How do your eyes and brain work together to turn light into images? You’ll learn about the working components of the eye and take a look at two theories of color perception. We humans rely on our senses of sight more than a lot of other animals. A cat can easily find its way in the dark thanks to its sensitive whiskers, but if you try closing your eyes and trying to find your way from your desk to the office kitchen, you’ll probably hurt yourself (or others). The smell of microwavable entrees doesn’t guide you with precision, nor can you pinpoint the sounds of conversation accurately enough to keep you from running into the wall outside. We perceive the world largely through our eyes.Still, our eyes are still limited in the grand scheme of things; they can perceive only a tiny fraction of the light that makes up the full electromagnetic spectrum. Light can have many different wavelengths and different properties at these different wavelengths.
X-rays have really short wavelengths and can be used in medicine to ‘see through’ the body. Microwaves have much longer wavelengths and heat up your food when you’re feeling lazy. We can’t see x-rays or microwaves; we can only see light that has wavelengths within what’s known as the visible spectrum. The longer wavelengths of the visible spectrum produce red light, and the shorter wavelengths produce purple light. If you’ve ever seen a rainbow, or light that’s been passed through a prism, you’ve seen the full range of the visible spectrum in order from longest to shortest wavelength.
The light in the visible spectrum really isn’t any different than the other kinds of light. We only call it the visible spectrum because it’s the range that human eyes have evolved to be able to perceive. If birds had defined a visible spectrum, it would include ultraviolet light, or wavelengths that are just a little shorter than what humans can see.
Birds see ultraviolet light just like any other color, because their eyes have evolved a little differently than ours.So we’ve talked a lot about what our eyes perceive; now let’s take a closer look at how our eyes take in light and give us the world of images and color we’re used to seeing.Light first passes through the cornea, the outermost part of our eyeball, where it begins to be focused. Then it enters the pupil, a small opening that leads to the lens. Take a look in the mirror; the pupil is the black part at the center of your eye. The colored part around it is called the iris, and it grows and shrinks to protect the pupil and make sure the right amount of light gets in. On a really bright day, your pupils appear to shrink as your irises block more of them; in a dark room, your pupils appear to grow as your irises retract to allow in as much light as possible.
You’ve probably noticed that when you turn out your light to go to bed, your room seems really dark; eventually, your eyes adjust and you can see enough to stumble to the bathroom without running into your desk.

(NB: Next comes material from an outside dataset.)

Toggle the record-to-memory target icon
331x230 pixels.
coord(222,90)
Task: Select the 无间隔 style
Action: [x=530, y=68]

Your irises retracting to allow more light into your pupil allows you to do this.Once the light makes it past the pupil, it hits the lens, a surface where it is further focused through a process called accommodation. If you need glasses, it’s probably due to problems with accommodation; if your lenses won’t do it naturally, light needs to first pass through artificial lenses–either glasses or contacts–in order to be properly focused.
Finally, the light hits the retina, a layer of tissue that lines the inner part of the eye. The retina begins the process of turning the light into an image. The retina contains two kinds of photoreceptor neurons, known as rods and cones. Rods are located more at the edge of the retina and process black and white; cones are in the interior and process color and image details.

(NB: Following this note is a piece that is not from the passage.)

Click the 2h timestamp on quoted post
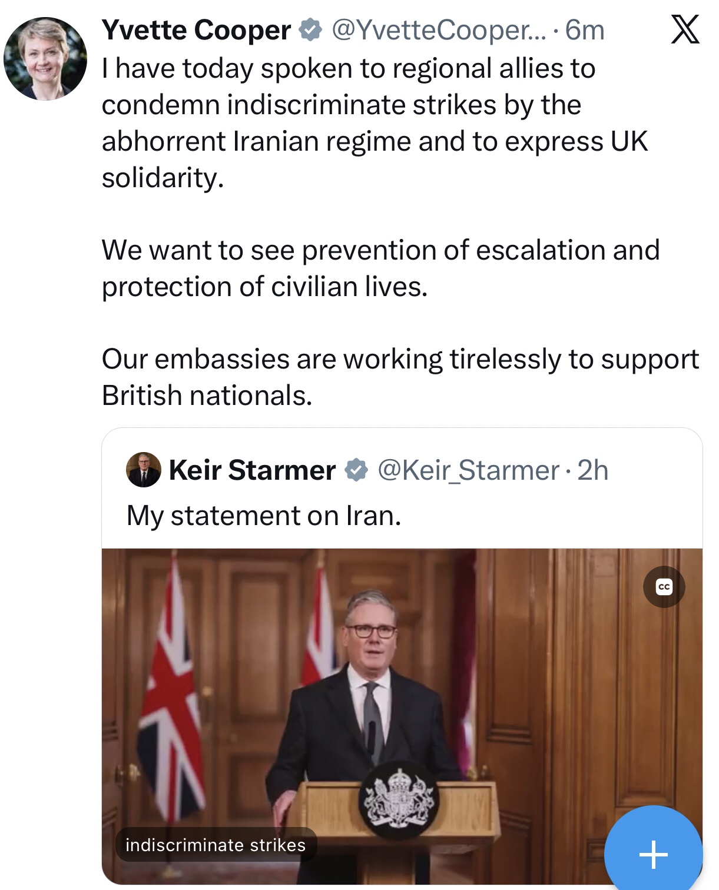 [592, 470]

Exactly how color is processed has gone through some debate.
19th century scientists Thomas Young and Hermann von Helmholtz developed the Young-Helmholtz theory of color perception, which proposed that there are three different kinds of cones that process different colors of light–one for blue, one for green and one for red. Other colors are made up of mixtures of these. While this theory elegantly explains color-blindness (people who are red-green colorblind, for example, would be missing those kinds of cones), it does not quite explain why these people are able to see yellow, for example, which would need to be processed by both these kinds of cones.
Another more recent theory is the opponent-process theory, which holds that we don’t process colors as a mix of three primary colors but instead as three sets of opponent colors: red-green, yellow-blue and white-black. Evidence for this model can be found in the phenomenon of after-image. If you stare for a long time at something red then look at a white surface, you’ll see a green after-image.Signals from the rods and cones pass through a bundle of neurons called the optic nerve on their way to the brain. The retina’s process of converting electromagnetic light waves to electronic stimuli is called phototransduction.
The brain processes and merges the signals from both eyes to produce a properly oriented, three-dimensional image. Certain feature detector neurons in the visual cortex can isolate things like lines and shapes in order to help us quickly interpret what we’re seeing.Vision, humans’ most important sense, involves a complicated process of converting light signals into images in the brain. Light passes through the lens, where it is focused, to the retina where photoreceptors called rods and cones convert the information to electrical impulses that can be interpreted by the brain.